Giovanni
Amoruso, militare e soccorritore durante la
tragedia
Nell'agosto del 1971 prestavo servizio come
sergente motorista navale presso il Gruppnull di Brindisi, nonché
pilota del motoscafo dell'ammiraglio (matricola AL 50 SA 0030).
I ricordi tornano alla mente come spezzoni di un film di quella lunga
giornata.
Fui allertato perché sulla nave Heleanna si era sprigionato un grosso
incendio, e nel giro di un 30 minuti raggiungemmo la nave, sulla lancia
insieme a me vi era il maresciallo Quaranta, di Battipaglia (SA) ed
altri due commilitoni.
Quando ci accostammo alla nave trovammo molta gente aggrappata alle
scalette, tra loro molte donne con i propri bimbi in braccio che
piangevano. Una densa nuvola di fumo e fiamme avvolgevano la nave
rendendo l'aria irrespirabile, ricordo che bagnai il fazzoletto con
l'acqua di mare e lo avvolsi al volto per evitare di rimanere
asfissiato.
Correvamo tra le fiamme a portare aiuto, incuranti del pericolo e
rischiando la vita, portammo in salvo molte persone, alcuni erano
feriti, i morti li avvolgemmo nelle coperte.
Non so quante volte facemmo la spola tra il porto di Brindisi e la
nave, ma ricordo che vi erano migliaia di persone che attendevano con
impazienza il nostro arrivo; ci furono applausi di gioia per le persone
che si erano salvate, ma anche grande tristezza per quelli che non
erano riusciti a salvarsi.
Sono fiero di aver fatto tutto ciò e lo rifarei ancora altre mille
volte, anche se per questi eventi non ho avuto mai nessuna riconoscenza
e nemmeno un giorno di riposo.
A Brindisi mi trovai benissimo, perché era, e penso sia ancora oggi,
una città a misura d'uomo. Attualmente sono tenente commissario del
Corpo Militare della Croce Rossa Italiana, era destino che la mia vita
era per fare bene al prossimo. Vivo a Postiglione (SA) piccolo paese di
circa 3000 anime a ridosso della catena dei monti alburni, (Parco
Nazionale del Cilento), 50 km da Salerno e altrettanti da Potenza.

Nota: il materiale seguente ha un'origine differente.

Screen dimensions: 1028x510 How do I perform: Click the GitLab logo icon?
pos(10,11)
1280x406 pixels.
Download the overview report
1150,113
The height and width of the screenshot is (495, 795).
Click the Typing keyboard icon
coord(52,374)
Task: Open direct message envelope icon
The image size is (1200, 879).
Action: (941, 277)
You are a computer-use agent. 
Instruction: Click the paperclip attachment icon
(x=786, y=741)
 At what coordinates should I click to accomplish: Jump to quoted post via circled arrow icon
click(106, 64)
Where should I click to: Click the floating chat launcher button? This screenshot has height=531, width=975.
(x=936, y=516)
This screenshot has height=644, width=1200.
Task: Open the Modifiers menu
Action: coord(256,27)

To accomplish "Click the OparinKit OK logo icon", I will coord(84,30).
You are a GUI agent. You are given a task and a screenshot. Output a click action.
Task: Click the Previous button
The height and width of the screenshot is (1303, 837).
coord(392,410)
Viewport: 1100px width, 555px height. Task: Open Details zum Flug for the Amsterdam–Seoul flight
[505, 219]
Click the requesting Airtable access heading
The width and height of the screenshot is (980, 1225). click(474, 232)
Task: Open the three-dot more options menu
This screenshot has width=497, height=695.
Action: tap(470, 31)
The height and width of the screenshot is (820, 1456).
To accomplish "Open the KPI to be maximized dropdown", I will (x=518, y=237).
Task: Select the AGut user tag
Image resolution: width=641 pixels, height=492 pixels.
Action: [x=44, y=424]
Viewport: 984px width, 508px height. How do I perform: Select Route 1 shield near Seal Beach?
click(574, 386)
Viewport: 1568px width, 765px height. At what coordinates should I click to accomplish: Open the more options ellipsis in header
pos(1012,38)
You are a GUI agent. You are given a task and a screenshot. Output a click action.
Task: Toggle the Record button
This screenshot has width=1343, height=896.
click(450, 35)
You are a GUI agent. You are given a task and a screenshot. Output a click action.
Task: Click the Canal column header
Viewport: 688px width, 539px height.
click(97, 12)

Giovanni
Amoruso
Emanuele
Zecchino, naufrago della nave Heleanna
Non avendo trovato cabine libere quella
notte con mio fratello Giorgio ed i miei genitori dormivamo nelle auto
sul ponte della nave. Quando si sviluppò l’incendio andammo a cercare
dei salvagenti in fondo alla prua della nave, li riuscimmo ad avere
grazie ad un camionista greco, che purtroppo morì durante questo
tragico evento.
Tra le poche scialuppe che riuscirono ad essere calate, alcune
capottarono e caddero proprio sui passeggeri scaraventati in acqua,
alcuni di questi morirono per l’impatto.
Il personale di bordo era impreparato e anzichè aiutare i passeggeri in
difficoltà pensava a scappare, ho persino visto qualcuno di loro mentre
derubava i morti. Un comportamento che causò grave disonore alla marina
greca. Ricordo il comandante che pensava a salvare la moglie ed il suo
cane prima di salire con una borsa e con il suo vice sulla prima
scialuppa disponibile.
Ho visto un elicottero avvicinarsi e poi andare via, probabilmente per
paura dell’esplosione della nave, per lo stesso motivo anche le altre
imbarcazioni di salvataggio si tennero a una certa distanza.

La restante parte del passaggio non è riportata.